Material provided:
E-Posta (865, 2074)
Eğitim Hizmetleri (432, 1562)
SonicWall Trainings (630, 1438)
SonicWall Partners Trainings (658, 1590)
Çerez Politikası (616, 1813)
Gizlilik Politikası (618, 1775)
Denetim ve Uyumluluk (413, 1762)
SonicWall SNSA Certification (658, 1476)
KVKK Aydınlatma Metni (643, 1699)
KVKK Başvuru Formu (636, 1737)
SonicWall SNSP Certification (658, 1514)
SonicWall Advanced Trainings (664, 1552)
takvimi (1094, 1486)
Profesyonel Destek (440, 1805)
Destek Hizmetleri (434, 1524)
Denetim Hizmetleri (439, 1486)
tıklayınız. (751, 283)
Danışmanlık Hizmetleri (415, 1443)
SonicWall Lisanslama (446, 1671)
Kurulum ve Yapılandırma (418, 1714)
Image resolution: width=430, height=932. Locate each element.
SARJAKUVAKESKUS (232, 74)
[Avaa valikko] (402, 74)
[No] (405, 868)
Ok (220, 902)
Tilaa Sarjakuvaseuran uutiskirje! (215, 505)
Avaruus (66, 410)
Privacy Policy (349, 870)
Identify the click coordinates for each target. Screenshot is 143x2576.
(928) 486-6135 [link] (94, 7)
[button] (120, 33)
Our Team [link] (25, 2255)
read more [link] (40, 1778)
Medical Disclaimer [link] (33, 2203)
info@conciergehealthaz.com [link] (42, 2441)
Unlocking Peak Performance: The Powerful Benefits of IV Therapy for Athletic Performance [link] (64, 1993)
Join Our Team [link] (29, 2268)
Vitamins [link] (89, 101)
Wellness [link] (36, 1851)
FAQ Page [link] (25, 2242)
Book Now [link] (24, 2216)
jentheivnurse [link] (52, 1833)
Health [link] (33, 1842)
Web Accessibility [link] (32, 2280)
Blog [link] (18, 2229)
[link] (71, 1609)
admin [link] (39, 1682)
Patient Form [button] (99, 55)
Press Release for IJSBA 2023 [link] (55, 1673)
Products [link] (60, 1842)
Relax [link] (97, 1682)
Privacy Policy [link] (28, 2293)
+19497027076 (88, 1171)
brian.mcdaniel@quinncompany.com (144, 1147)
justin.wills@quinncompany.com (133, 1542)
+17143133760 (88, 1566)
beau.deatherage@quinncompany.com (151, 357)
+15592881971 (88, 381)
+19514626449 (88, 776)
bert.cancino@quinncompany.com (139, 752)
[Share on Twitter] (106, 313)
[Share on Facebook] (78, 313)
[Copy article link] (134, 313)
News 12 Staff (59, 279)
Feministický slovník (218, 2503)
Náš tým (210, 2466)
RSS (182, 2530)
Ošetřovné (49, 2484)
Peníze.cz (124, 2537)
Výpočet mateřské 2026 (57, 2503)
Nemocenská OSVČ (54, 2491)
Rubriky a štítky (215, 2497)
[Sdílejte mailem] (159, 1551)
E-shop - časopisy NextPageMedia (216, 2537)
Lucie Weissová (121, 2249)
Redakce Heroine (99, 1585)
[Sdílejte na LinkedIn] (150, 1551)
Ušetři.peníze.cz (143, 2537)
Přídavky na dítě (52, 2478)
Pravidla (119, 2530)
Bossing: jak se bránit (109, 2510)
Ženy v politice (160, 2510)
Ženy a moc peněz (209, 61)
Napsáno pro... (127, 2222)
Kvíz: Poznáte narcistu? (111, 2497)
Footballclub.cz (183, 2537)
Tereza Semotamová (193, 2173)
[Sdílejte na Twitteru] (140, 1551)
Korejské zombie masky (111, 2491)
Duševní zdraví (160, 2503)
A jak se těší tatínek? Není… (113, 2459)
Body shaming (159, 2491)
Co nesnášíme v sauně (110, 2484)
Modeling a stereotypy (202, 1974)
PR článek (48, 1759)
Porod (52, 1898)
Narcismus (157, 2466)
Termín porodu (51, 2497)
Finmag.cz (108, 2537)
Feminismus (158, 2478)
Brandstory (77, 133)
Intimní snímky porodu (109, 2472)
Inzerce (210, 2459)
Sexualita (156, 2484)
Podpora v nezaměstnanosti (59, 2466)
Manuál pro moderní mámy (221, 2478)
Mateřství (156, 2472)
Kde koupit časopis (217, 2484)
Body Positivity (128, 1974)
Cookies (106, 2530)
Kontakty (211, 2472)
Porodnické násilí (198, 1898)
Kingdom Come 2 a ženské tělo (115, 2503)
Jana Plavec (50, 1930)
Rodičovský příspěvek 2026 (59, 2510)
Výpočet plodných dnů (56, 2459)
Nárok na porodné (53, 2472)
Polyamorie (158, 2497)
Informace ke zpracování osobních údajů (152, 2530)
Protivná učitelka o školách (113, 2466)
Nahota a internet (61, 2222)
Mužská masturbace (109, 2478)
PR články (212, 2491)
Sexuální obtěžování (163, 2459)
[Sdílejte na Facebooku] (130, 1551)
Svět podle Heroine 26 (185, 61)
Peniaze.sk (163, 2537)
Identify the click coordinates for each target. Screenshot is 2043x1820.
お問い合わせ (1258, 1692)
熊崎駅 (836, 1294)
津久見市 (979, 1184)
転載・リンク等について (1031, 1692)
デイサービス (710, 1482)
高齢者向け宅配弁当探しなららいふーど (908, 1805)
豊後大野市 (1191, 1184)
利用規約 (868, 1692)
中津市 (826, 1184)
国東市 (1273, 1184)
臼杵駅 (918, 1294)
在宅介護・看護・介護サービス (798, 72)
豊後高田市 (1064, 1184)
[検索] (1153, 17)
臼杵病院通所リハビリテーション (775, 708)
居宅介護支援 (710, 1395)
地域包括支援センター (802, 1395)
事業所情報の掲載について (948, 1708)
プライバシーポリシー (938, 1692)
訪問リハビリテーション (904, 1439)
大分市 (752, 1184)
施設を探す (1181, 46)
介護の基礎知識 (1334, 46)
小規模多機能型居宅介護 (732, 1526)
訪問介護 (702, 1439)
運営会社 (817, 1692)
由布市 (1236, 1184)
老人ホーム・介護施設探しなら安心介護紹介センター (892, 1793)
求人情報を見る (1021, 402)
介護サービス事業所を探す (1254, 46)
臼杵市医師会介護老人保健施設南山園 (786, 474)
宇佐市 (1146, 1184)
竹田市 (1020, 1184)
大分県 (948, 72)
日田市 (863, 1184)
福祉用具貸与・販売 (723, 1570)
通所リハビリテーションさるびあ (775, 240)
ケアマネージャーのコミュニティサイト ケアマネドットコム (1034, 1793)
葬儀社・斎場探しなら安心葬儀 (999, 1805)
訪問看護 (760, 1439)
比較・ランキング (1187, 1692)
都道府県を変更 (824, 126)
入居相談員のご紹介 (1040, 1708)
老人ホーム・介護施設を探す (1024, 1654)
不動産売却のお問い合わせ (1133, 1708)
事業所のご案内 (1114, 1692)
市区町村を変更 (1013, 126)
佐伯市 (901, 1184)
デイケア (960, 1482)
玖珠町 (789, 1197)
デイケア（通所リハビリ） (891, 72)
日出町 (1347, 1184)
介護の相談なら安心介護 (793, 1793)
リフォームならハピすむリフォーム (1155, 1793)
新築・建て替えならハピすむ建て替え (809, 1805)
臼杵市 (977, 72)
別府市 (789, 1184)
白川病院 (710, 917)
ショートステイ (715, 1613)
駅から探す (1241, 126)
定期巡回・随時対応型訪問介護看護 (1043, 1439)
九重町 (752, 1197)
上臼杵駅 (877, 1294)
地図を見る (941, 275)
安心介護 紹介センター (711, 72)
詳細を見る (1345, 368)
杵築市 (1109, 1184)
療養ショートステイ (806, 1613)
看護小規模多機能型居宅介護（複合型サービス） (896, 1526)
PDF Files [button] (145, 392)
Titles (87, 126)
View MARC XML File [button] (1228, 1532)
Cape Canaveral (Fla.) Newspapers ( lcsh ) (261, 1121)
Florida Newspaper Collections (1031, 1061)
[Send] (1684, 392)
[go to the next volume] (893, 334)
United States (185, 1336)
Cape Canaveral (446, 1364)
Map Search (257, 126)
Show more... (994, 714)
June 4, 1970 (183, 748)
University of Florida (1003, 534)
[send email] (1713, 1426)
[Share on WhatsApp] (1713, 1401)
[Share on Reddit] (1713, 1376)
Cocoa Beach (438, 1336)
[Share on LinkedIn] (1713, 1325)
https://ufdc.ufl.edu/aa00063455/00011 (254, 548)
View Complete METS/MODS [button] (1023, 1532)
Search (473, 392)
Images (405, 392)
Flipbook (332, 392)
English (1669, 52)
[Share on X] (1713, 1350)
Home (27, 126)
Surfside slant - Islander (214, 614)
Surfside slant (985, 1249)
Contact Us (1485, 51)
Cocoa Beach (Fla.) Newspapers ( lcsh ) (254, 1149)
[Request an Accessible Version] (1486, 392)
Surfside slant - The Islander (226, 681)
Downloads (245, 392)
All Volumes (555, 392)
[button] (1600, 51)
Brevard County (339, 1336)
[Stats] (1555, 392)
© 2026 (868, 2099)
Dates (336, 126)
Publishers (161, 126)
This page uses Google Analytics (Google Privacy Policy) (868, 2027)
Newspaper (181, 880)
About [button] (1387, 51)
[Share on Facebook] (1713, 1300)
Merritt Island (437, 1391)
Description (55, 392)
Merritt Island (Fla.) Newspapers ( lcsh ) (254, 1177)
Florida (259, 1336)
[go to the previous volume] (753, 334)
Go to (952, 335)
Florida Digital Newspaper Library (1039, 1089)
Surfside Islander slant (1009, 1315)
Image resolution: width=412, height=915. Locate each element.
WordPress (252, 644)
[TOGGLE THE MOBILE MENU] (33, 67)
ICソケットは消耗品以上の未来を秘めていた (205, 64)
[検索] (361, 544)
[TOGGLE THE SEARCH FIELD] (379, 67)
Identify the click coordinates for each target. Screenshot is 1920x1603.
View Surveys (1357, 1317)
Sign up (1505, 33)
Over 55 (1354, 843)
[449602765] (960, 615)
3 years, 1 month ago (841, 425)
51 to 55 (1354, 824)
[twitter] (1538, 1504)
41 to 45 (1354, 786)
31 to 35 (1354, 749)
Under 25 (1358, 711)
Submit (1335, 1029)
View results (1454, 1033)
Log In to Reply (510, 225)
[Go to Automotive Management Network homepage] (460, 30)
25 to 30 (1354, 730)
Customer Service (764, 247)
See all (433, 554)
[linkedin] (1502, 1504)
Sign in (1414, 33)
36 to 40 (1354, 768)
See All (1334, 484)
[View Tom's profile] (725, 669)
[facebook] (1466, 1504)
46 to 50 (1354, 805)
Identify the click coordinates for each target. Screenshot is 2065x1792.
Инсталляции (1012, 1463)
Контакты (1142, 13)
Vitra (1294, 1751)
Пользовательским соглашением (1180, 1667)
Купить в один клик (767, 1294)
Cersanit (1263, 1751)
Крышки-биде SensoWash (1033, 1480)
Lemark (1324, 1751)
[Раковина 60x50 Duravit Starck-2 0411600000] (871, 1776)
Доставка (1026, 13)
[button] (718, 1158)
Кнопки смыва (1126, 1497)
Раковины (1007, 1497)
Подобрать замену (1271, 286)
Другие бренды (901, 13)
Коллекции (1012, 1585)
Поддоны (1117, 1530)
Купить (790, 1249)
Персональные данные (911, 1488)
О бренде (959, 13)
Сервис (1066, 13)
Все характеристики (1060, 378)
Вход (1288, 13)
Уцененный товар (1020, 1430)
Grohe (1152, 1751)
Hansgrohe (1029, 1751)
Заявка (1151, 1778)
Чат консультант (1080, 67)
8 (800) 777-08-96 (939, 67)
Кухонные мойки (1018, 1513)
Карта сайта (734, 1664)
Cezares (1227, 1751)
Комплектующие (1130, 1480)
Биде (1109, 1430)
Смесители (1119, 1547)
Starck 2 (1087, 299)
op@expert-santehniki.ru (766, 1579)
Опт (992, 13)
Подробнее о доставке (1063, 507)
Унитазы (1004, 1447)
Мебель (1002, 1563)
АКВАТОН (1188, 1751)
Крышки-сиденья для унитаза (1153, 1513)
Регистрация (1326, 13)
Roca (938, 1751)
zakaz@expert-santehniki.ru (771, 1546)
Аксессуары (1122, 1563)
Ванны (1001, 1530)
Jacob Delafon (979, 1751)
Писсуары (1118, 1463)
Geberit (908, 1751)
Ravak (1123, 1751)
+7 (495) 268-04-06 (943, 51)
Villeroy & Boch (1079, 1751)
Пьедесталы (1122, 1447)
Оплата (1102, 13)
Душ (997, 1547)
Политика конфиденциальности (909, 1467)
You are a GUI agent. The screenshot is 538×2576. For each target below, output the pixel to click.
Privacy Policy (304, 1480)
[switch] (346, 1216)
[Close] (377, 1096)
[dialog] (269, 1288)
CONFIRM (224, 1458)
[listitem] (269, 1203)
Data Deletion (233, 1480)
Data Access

What you are asked to do:
The first line of the listing above through the line containing "[Share on Twitter] (106, 313)": print exactly that, both ends included.

Written answer:
E-Posta (865, 2074)
Eğitim Hizmetleri (432, 1562)
SonicWall Trainings (630, 1438)
SonicWall Partners Trainings (658, 1590)
Çerez Politikası (616, 1813)
Gizlilik Politikası (618, 1775)
Denetim ve Uyumluluk (413, 1762)
SonicWall SNSA Certification (658, 1476)
KVKK Aydınlatma Metni (643, 1699)
KVKK Başvuru Formu (636, 1737)
SonicWall SNSP Certification (658, 1514)
SonicWall Advanced Trainings (664, 1552)
takvimi (1094, 1486)
Profesyonel Destek (440, 1805)
Destek Hizmetleri (434, 1524)
Denetim Hizmetleri (439, 1486)
tıklayınız. (751, 283)
Danışmanlık Hizmetleri (415, 1443)
SonicWall Lisanslama (446, 1671)
Kurulum ve Yapılandırma (418, 1714)
Image resolution: width=430, height=932. Locate each element.
SARJAKUVAKESKUS (232, 74)
[Avaa valikko] (402, 74)
[No] (405, 868)
Ok (220, 902)
Tilaa Sarjakuvaseuran uutiskirje! (215, 505)
Avaruus (66, 410)
Privacy Policy (349, 870)
Identify the click coordinates for each target. Screenshot is 143x2576.
(928) 486-6135 [link] (94, 7)
[button] (120, 33)
Our Team [link] (25, 2255)
read more [link] (40, 1778)
Medical Disclaimer [link] (33, 2203)
info@conciergehealthaz.com [link] (42, 2441)
Unlocking Peak Performance: The Powerful Benefits of IV Therapy for Athletic Performance [link] (64, 1993)
Join Our Team [link] (29, 2268)
Vitamins [link] (89, 101)
Wellness [link] (36, 1851)
FAQ Page [link] (25, 2242)
Book Now [link] (24, 2216)
jentheivnurse [link] (52, 1833)
Health [link] (33, 1842)
Web Accessibility [link] (32, 2280)
Blog [link] (18, 2229)
[link] (71, 1609)
admin [link] (39, 1682)
Patient Form [button] (99, 55)
Press Release for IJSBA 2023 [link] (55, 1673)
Products [link] (60, 1842)
Relax [link] (97, 1682)
Privacy Policy [link] (28, 2293)
+19497027076 (88, 1171)
brian.mcdaniel@quinncompany.com (144, 1147)
justin.wills@quinncompany.com (133, 1542)
+17143133760 (88, 1566)
beau.deatherage@quinncompany.com (151, 357)
+15592881971 (88, 381)
+19514626449 (88, 776)
bert.cancino@quinncompany.com (139, 752)
[Share on Twitter] (106, 313)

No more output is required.